BEGIN Data supplied

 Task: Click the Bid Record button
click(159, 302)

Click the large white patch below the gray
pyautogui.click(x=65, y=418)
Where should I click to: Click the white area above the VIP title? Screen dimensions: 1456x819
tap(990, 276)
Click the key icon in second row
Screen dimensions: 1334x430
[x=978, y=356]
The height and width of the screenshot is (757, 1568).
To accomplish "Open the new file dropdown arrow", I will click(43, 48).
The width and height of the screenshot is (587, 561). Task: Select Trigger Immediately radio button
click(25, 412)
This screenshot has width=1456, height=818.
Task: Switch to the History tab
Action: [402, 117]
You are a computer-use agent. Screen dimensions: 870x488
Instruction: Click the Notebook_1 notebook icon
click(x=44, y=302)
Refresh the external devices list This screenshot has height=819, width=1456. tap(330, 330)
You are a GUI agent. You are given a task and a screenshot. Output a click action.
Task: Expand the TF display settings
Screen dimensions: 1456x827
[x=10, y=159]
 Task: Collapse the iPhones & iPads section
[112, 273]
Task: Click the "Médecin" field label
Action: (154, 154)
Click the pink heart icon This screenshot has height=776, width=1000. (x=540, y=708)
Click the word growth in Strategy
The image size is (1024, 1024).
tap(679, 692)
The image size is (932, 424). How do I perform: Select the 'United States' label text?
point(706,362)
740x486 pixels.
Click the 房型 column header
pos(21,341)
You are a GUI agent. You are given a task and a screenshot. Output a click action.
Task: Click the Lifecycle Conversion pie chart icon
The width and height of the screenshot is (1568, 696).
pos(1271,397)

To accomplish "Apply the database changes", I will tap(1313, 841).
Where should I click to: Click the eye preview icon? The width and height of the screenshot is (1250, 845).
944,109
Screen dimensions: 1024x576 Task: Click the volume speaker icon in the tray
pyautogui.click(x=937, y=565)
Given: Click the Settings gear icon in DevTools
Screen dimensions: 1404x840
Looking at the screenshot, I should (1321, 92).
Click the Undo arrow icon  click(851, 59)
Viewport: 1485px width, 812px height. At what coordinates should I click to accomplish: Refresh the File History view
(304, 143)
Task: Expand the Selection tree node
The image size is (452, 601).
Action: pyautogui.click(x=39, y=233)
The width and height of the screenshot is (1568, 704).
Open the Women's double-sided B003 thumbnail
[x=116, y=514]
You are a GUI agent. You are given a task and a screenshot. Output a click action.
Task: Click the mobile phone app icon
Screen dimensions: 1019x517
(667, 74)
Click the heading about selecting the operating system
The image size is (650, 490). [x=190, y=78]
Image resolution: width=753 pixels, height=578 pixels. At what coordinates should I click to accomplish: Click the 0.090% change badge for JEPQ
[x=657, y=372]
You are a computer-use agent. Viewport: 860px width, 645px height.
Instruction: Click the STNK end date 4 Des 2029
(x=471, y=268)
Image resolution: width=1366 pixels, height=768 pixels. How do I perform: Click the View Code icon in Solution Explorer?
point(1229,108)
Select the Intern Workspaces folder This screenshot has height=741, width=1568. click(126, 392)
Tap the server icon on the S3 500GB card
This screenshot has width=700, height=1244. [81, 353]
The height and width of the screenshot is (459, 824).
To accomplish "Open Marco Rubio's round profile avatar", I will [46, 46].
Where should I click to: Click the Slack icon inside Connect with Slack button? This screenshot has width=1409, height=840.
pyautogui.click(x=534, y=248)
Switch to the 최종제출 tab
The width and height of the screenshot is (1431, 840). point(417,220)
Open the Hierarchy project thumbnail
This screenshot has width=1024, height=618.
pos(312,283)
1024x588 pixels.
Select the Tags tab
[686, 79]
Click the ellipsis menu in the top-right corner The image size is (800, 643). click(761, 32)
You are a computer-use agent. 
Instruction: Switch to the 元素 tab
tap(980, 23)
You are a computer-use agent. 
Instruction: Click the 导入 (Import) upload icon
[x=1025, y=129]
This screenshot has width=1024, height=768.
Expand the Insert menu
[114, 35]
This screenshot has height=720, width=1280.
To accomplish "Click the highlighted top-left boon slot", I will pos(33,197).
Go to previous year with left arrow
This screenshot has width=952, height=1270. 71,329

END Data supplied

Exercise
Could you rewrite everything from the start of the listing down to the line containing "Action: [402, 117]", swapping "Bid Record" for "Auction Record" and leaving all else unchanged?

Solution for this problem
 Task: Click the Auction Record button
click(159, 302)

Click the large white patch below the gray
pyautogui.click(x=65, y=418)
Where should I click to: Click the white area above the VIP title? Screen dimensions: 1456x819
tap(990, 276)
Click the key icon in second row
Screen dimensions: 1334x430
[x=978, y=356]
The height and width of the screenshot is (757, 1568).
To accomplish "Open the new file dropdown arrow", I will click(43, 48).
The width and height of the screenshot is (587, 561). Task: Select Trigger Immediately radio button
click(25, 412)
This screenshot has width=1456, height=818.
Task: Switch to the History tab
Action: [402, 117]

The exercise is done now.